[[ Data for processing open ]]
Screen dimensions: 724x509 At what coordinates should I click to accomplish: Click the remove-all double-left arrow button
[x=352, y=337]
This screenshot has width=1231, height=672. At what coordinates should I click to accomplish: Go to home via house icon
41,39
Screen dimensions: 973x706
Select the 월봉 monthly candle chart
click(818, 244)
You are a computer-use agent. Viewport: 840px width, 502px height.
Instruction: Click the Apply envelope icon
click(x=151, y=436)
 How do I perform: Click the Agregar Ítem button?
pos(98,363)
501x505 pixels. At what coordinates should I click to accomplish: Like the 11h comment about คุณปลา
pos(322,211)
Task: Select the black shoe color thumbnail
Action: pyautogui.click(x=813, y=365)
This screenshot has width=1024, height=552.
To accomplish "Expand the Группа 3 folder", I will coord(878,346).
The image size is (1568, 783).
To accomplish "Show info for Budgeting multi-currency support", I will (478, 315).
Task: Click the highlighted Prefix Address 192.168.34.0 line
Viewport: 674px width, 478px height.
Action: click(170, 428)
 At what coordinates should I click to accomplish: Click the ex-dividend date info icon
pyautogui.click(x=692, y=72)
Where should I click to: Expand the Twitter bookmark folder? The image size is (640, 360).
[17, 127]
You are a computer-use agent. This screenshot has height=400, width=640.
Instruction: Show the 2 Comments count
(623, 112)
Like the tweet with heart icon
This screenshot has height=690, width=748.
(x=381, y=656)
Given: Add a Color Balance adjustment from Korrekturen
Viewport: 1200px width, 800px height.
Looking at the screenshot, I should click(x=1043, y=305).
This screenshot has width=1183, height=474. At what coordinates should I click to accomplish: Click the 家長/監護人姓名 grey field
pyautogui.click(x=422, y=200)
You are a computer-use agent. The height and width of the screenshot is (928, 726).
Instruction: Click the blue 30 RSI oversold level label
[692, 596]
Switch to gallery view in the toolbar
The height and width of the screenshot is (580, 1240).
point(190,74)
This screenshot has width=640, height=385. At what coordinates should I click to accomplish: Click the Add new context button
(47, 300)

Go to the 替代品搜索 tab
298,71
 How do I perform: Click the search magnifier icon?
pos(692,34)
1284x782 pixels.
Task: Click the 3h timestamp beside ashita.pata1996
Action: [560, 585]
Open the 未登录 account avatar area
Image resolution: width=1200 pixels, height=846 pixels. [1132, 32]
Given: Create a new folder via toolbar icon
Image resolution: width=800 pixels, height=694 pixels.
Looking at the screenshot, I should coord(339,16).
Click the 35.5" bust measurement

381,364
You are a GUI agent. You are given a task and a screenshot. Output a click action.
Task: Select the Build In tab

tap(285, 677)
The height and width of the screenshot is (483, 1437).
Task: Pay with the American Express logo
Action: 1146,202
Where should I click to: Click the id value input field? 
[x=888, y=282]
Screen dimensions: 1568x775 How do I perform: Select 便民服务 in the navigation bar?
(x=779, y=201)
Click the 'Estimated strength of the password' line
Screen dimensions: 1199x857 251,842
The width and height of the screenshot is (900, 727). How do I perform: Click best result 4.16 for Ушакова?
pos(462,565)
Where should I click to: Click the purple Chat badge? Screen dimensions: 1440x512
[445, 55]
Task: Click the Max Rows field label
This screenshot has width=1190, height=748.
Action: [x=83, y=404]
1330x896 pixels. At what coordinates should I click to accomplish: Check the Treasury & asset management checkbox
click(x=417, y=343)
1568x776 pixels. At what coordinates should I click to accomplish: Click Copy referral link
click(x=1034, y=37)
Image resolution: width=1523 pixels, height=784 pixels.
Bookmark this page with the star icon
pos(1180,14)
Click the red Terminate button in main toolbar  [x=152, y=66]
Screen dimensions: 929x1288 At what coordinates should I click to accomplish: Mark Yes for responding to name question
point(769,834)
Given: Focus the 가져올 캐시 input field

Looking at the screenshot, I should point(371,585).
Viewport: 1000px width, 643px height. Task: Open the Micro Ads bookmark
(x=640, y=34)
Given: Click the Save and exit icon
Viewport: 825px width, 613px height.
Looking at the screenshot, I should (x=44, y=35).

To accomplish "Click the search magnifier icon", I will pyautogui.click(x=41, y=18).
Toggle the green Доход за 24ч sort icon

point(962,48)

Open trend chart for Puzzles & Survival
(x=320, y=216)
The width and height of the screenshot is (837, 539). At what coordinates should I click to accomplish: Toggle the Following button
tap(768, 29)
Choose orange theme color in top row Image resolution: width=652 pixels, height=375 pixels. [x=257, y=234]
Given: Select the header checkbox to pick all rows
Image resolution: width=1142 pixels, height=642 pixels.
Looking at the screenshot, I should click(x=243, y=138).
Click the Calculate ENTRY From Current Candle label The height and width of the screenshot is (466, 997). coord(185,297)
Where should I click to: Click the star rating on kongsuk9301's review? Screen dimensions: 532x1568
[[ Data for processing closed ]]
The problem> All the records above need to be output exactly, with none omitted.

Exercise answer>
Screen dimensions: 724x509 At what coordinates should I click to accomplish: Click the remove-all double-left arrow button
[x=352, y=337]
This screenshot has width=1231, height=672. At what coordinates should I click to accomplish: Go to home via house icon
41,39
Screen dimensions: 973x706
Select the 월봉 monthly candle chart
click(818, 244)
You are a computer-use agent. Viewport: 840px width, 502px height.
Instruction: Click the Apply envelope icon
click(x=151, y=436)
 How do I perform: Click the Agregar Ítem button?
pos(98,363)
501x505 pixels. At what coordinates should I click to accomplish: Like the 11h comment about คุณปลา
pos(322,211)
Task: Select the black shoe color thumbnail
Action: pyautogui.click(x=813, y=365)
This screenshot has width=1024, height=552.
To accomplish "Expand the Группа 3 folder", I will coord(878,346).
The image size is (1568, 783).
To accomplish "Show info for Budgeting multi-currency support", I will (478, 315).
Task: Click the highlighted Prefix Address 192.168.34.0 line
Viewport: 674px width, 478px height.
Action: click(170, 428)
 At what coordinates should I click to accomplish: Click the ex-dividend date info icon
pyautogui.click(x=692, y=72)
Where should I click to: Expand the Twitter bookmark folder? The image size is (640, 360).
[17, 127]
You are a computer-use agent. This screenshot has height=400, width=640.
Instruction: Show the 2 Comments count
(623, 112)
Like the tweet with heart icon
This screenshot has height=690, width=748.
(x=381, y=656)
Given: Add a Color Balance adjustment from Korrekturen
Viewport: 1200px width, 800px height.
Looking at the screenshot, I should click(x=1043, y=305).
This screenshot has width=1183, height=474. At what coordinates should I click to accomplish: Click the 家長/監護人姓名 grey field
pyautogui.click(x=422, y=200)
You are a computer-use agent. The height and width of the screenshot is (928, 726).
Instruction: Click the blue 30 RSI oversold level label
[692, 596]
Switch to gallery view in the toolbar
The height and width of the screenshot is (580, 1240).
point(190,74)
This screenshot has width=640, height=385. At what coordinates should I click to accomplish: Click the Add new context button
(47, 300)

Go to the 替代品搜索 tab
298,71
 How do I perform: Click the search magnifier icon?
pos(692,34)
1284x782 pixels.
Task: Click the 3h timestamp beside ashita.pata1996
Action: [560, 585]
Open the 未登录 account avatar area
Image resolution: width=1200 pixels, height=846 pixels. [1132, 32]
Given: Create a new folder via toolbar icon
Image resolution: width=800 pixels, height=694 pixels.
Looking at the screenshot, I should coord(339,16).
Click the 35.5" bust measurement

381,364
You are a GUI agent. You are given a task and a screenshot. Output a click action.
Task: Select the Build In tab

tap(285, 677)
The height and width of the screenshot is (483, 1437).
Task: Pay with the American Express logo
Action: 1146,202
Where should I click to: Click the id value input field? 
[x=888, y=282]
Screen dimensions: 1568x775 How do I perform: Select 便民服务 in the navigation bar?
(x=779, y=201)
Click the 'Estimated strength of the password' line
Screen dimensions: 1199x857 251,842
The width and height of the screenshot is (900, 727). How do I perform: Click best result 4.16 for Ушакова?
pos(462,565)
Where should I click to: Click the purple Chat badge? Screen dimensions: 1440x512
[445, 55]
Task: Click the Max Rows field label
This screenshot has width=1190, height=748.
Action: [x=83, y=404]
1330x896 pixels. At what coordinates should I click to accomplish: Check the Treasury & asset management checkbox
click(x=417, y=343)
1568x776 pixels. At what coordinates should I click to accomplish: Click Copy referral link
click(x=1034, y=37)
Image resolution: width=1523 pixels, height=784 pixels.
Bookmark this page with the star icon
pos(1180,14)
Click the red Terminate button in main toolbar  [x=152, y=66]
Screen dimensions: 929x1288 At what coordinates should I click to accomplish: Mark Yes for responding to name question
point(769,834)
Given: Focus the 가져올 캐시 input field

Looking at the screenshot, I should point(371,585).
Viewport: 1000px width, 643px height. Task: Open the Micro Ads bookmark
(x=640, y=34)
Given: Click the Save and exit icon
Viewport: 825px width, 613px height.
Looking at the screenshot, I should (x=44, y=35).

To accomplish "Click the search magnifier icon", I will pyautogui.click(x=41, y=18).
Toggle the green Доход за 24ч sort icon

point(962,48)

Open trend chart for Puzzles & Survival
(x=320, y=216)
The width and height of the screenshot is (837, 539). At what coordinates should I click to accomplish: Toggle the Following button
tap(768, 29)
Choose orange theme color in top row Image resolution: width=652 pixels, height=375 pixels. [x=257, y=234]
Given: Select the header checkbox to pick all rows
Image resolution: width=1142 pixels, height=642 pixels.
Looking at the screenshot, I should click(x=243, y=138).
Click the Calculate ENTRY From Current Candle label The height and width of the screenshot is (466, 997). coord(185,297)
Where should I click to: Click the star rating on kongsuk9301's review? Screen dimensions: 532x1568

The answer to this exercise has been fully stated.